Il s’avéra à cette occasion que Madame … avait précédemment déposé des demandes de protection internationale en Italie et en France.
Le même jour, Madame … passa un entretien auprès du ministère des Affaires étrangères et européennes, direction de l’Immigration, en vue de déterminer l’Etat responsable de l’examen de sa demande de protection internationale en vertu du règlement (UE) n° 604/2013 du Conseil du 26 juin 2013 établissant les critères et mécanismes de détermination de l’État membre responsable de l’examen d’une demande de protection internationale introduite dans l’un des États membres par un ressortissant de pays tiers ou un apatride, ci-après « le règlement Dublin III ».
Les recherches effectuées par les services ministériels auprès des autorités italiennes révélèrent toutefois que l’intéressée bénéficierait du statut de la protection internationale en Italie où elle serait encore connue sous les alias de …, née le …, et …, née le ….
Le 13 février 2018, Madame … fut encore entendue par un agent du ministère des Affaires étrangères et européennes, Direction de l’Immigration, sur sa situation et sur les motifs se trouvant à la base de sa demande de protection internationale et ce ne vue de déterminer la recevabilité de cette demande.
Par décision du 28 février 2018, expédiée le 1er mars 2018 par envoi recommandée, le ministre de l’Immigration et de l’Asile, ci-après dénommé le « ministre », déclara irrecevable la demande de protection internationale de Madame … en les termes suivants :
« J’ai l’honneur de me référer à votre demande en obtention d’une protection internationale que vous avez introduite auprès du service compétent du Ministère des Affaires étrangères et européennes en date du 8 janvier 2018.
En mains le rapport du Service de Police Judiciaire du 8 janvier 2018, le rapport d’entretien Dublin III du 8 janvier 2018 et le rapport d’entretien sur la recevabilité de votre demande de protection internationale du 13 février 2018.
Il ressort du rapport de Police Judiciaire que vous avez introduit des demandes de protection internationale en Italie les 21 mars et 7 avril 2017 et en France le 26 décembre 2017.
Vous signalez avoir quitté la Somalie en mars 2017 à cause de problèmes familiaux.
Après avoir vécu pendant à peu près six mois dans un camp en Italie, vous seriez partie vivre peu de temps en France avant d’arriver au Luxembourg le 7 janvier 2018.
Il ressort du rapport d’entretien Dublin III que vous auriez bénéficié d’un « siggiorno » en Italie valable pendant six mois, qui n’aurait toutefois pas été prolongé. Vous précisez que « ce n’était pas une reconnaissance de statut mais seulement un document pour qu’on puisse passer la frontière ». Vous déclarez avoir quitté l’Italie en direction de la France parce qu’« en Italie, on ne peut pas vivre. (…) Comme je n’ai pas eu de réponse je suis allé en France ».
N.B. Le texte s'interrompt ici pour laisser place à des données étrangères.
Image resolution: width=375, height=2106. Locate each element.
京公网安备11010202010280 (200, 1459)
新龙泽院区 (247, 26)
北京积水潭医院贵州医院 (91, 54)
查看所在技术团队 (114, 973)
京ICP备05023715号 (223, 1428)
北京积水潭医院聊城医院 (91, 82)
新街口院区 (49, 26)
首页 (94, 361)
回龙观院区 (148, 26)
En outre, il en ressort que le prétendu père de votre nouveau-né, un certain …, se trouverait au Luxembourg depuis septembre 2017; vous précisez que ce dernier ne vous aurait pas fait venir au Luxembourg et ne voudrait rien savoir de son prétendu enfant. Vous expliquez votre arrivée au Luxembourg par le fait que vous auriez dormi dans la rue en France et que vous auriez craint pour votre grossesse. Vous ajoutez que vous seriez divorcée et que vous auriez encore quatre autres enfants qui vivraient actuellement auprès de leur père en Somalie.
Il ressort du rapport d’entretien sur la recevabilité de votre demande de protection internationale que les autorités italiennes ne vous auraient pas remis de « living permit » et qu’elles ne vous auraient pas non plus accordé de protection internationale. Vous signalez ne pas pouvoir vivre en Italie parce que personne ne vous y supporterait financièrement. En plus, vous seriez d’avis que les autorités italiennes vous interrogeraient sur la provenance de votre nouveau-né ce qui vous ferait penser que « Maybe I will be brought to the court ».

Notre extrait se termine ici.